However, given the number of bugs that the Kernel Team receives during any development cycle it is impossible for us to review them all. Therefore, we occasionally resort to using automated bots to request further testing. This is such a request.

We have noted that there is a newer version of the development kernel than the one you last tested when this issue was found. Please test again with the newer kernel and indicate in the bug if this issue still exists or not.

You can update to the latest development kernel by simply running the following commands in a terminal window:

    sudo apt-get update
    sudo apt-get upgrade

If the bug still exists, change the bug status from Incomplete to Confirmed. If the bug no longer exists, change the bug status from Incomplete to Fix Released.
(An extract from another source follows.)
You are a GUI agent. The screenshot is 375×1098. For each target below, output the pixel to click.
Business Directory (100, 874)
If you want this bot to quit automatically requesting kernel tests, add a tag named: bot-stop-nagging.

 Thank you for your help, we really do appreciate it.

Changed in linux (Ubuntu):
status: Confirmed → Incomplete
tags: added: kernel-request-3.2.0-18.28
Revision history for this message
Paul Hannah (pkhannah) wrote :

I just did a full update, re-ran dpkg-reconfigure dmrain (just to be sure) and rebooted.
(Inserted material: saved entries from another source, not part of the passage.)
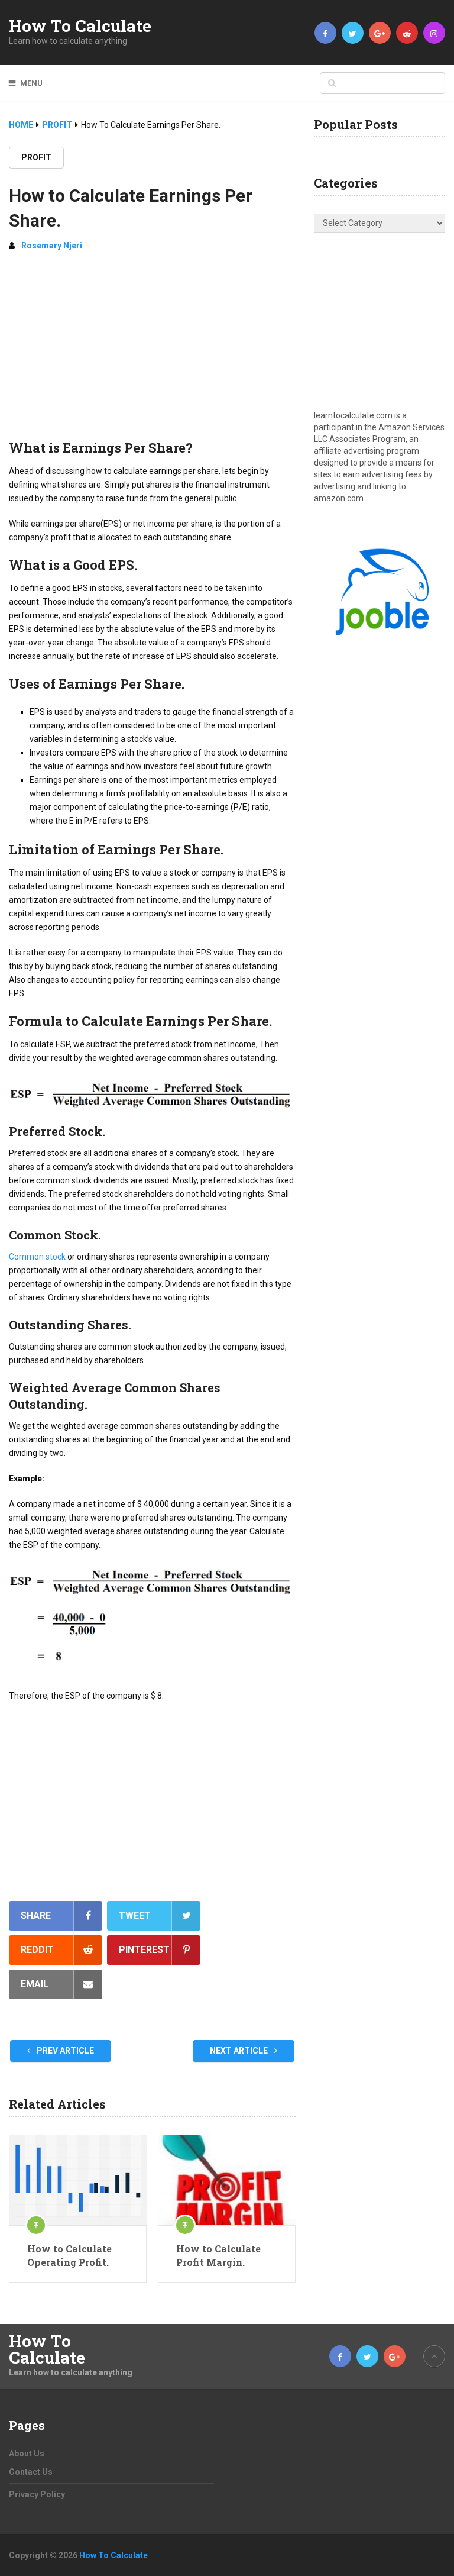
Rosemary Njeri (51, 245)
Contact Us (31, 2472)
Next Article (240, 2050)
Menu (31, 83)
Same problem, ended up in busybox with the kernel complaining it couldn't find the device.

Changed in linux (Ubuntu):
status: Incomplete → Confirmed
Revision history for this message
Stefan Bader (smb) wrote :

This really sounds like some problem related to the construction of the initrd. But it would be good to have some more information. One problem is that it is that I cannot really see how the exact setup is. I would suspect sda contains /boot (the partition table looks suspicious there, too), sd[bcd] probably make up the RAID?
First thing to try is to boot the new kernel but from the grub menu remove "quiet slpash" and replace it with "debug". Then when dropping into busybox check wether the dmraid-45 module is loaded, whether there is a dmraid-activate and whether it maybe is possible to manually progress by calling that and then vgchange -ay and should that bring up the root vg, exit the busybox shell.

Changed in linux (Ubuntu):
assignee: nobody → Stefan Bader (stefan-bader-canonical)
Revision history for this message
Paul Hannah (pkhannah) wrote :

Stephan,

I'm guessing the same thing re initrd. The system is a vaio vpcsa which has hardwired onboard 4x64GB ssd. So there's only the raid, nothing else.

I don't know how to copy/paste out of busybox, so I've taken a couple of phone photos -- hopefully they're clear enough.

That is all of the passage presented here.